Sırp Etno-Batı Macera

Bol güneşli, güzel bir hafta sonu, grubumuzun Sırbistan'ı keşfetmesi için genellikle tetikleyici oluyor. Amacımız Drina nehrinin kıyılarına, Sırbistan'ın Bosna Hersek ile olan doğal sınırına ve Avrupa'nın en güzel nehirlerinden birine ulaşmaktı. Varış noktası olarak, etno kompleksi “Sunčana Reka” ya da İngilizce “Güneşli nehir” i seçtik; Drina orta akışının tam kıyısında bulunur. Bununla ilgili o kadar çok şey duyduk ki, tüm söylentilerin doğru olup olmadığından emin olmalıydık ...

Belgrad'dan sabah saat 8 sularında hareket, seyahatin mümkün olduğunca tadını çıkarmak için birkaç kez kesintiye uğradı. Belgrad-Šid otoyolundan çıkarken ilk durağımız Salaš Noćajski adlı bir köydü; Sırp özel doğa rezervi "Zasavica" dan sadece birkaç kilometre ve Sirmium olarak bilinen antik Roma başkenti Sremska Mitrovica'ya 5 kilometre uzaklıktadır. Sirmium arkeolojik sitesini ziyaret edip Zasavica'da kuş gözlemciliğinin tadını çıkarmak büyük bir mücadeleydi, ancak gezimiz tamamen Sırp folklorunu keşfetmeye adanmıştı; bu yüzden bir sonraki maceramız için bu mücevherleri bırakmaya karar verdik.

Noćaj Dragon

Salas Noćajski varış biraz kolay oldu: dik açı altında kesişen uzun sokaklar çok yakında bizim ana bilgisayarlar tarafından memnuniyetle, takip edilmesi kolay - Cupic ailesi. onların mirası gurur (bizim dan ünlü Sırp tüccar ve "Noćaj of Dragon" olarak bilinen Dük Stojan Cupic, soyundan) hepimiz geleneksel Sırp şekilde servis olarak, bizim dan onların gelenek kanıtlamak: ev yapımı ekmek, tuz ve rakiya! Bay Svetislav, Etno Kompleksi "Zmaj od Noćaja" sahibi onun alemine götürdüler: Yerel Sırp mimarisinin seçkin örnekleri ile çevrili güzel avlu trully ünlü atası döneminde dönmenizi sağlar. Stojan Cupic - Sadece atmoshpere kadar baharat, Bay Svetislav Cupic Cupic ailesinin tarihi ve en ünlü üyesi için bizi tanıştırdı. Sırp kurtuluş döneminde Sırp kahramanların Tales (çok kolay değil) böyle bir tutku ile anlattı ve 19th yüzyıl onların hatıra koleksiyonuna bir ziyaret bize speachless yapılmıştır.

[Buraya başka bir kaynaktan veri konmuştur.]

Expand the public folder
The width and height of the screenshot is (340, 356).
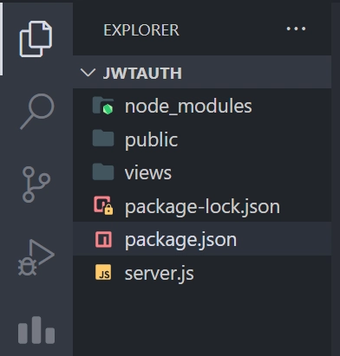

Bir kahve molası için uğramış olmamıza rağmen, ünlü Sırp "ev sahibinin onuru" ev sahiplerimizin bizi uygun bir içecek olmadan terk etmesine izin veremedi. Bir yemek salonu inanılmazdı: Eski bir evde (Sırplar buna "vajat" diyorlar) yerleştirilmiş, yemek odası bir zaman makinesi gibiydi - işlenmemiş ahşaptan yapılmış ahşap sandalyeler, köşede eski fırın, her yerde iğne işi… Vay be! Dakikalar içinde sofralarımız ev yapımı spesiyalitelerle doluydu: turşu sebzeler, her tür kuru et ve domuz pastırması, yerli beyaz peynir, turtalar ve Bayan Radmila'nın özel bir tarifi - "Keşiş patatesleri"… Olağanüstü! Ziyaretimizin tacı, ailenin en genç üyesi Aleksandar'ın ortaya çıkışı ve onun akordu idi. Baba ve oğul sırayla güzel müzik çalarken malikâne birden eski Sırp ezgileriyle doldu ...

Nocaj Dragon

"Hoşçakal" demek ve bu uyum vahasından ayrılmak çok zordu ama butupić ailesine bizi çok yakında bekleyebileceklerine söz verdik. Malikanede birkaç odamız olduğundan, dükün malikanesine dönmeyi dört gözle bekliyoruz. Kesin olan bir şey var - Čupić ailesi onurunu mümkün olan en iyi şekilde korudu.

güneşli nehir

Batı Sırbistan yolculuğumuz Mt. etrafında devam biri cer ve diğer tarafta pitoresk ormanlar ve tepeler. Yakında biz hedefimize yakın çok olan ment Loznica, şehir girdi. Loznica ve çevresi Sırp kültürü ve tarihinin büyük bir rol oynadı. Vuk Stefanović Karadžić - - doğmuş ve orada büyüdü Sırp alfabesinin reformcu beri yakın manastır Tronoša ve Trsic köy, Sırp mirası büyük bir anlaşma var. Onun sayesinde, Sırplar, bugün dünyanın en mükemmel fonetik alfabe birine sahip.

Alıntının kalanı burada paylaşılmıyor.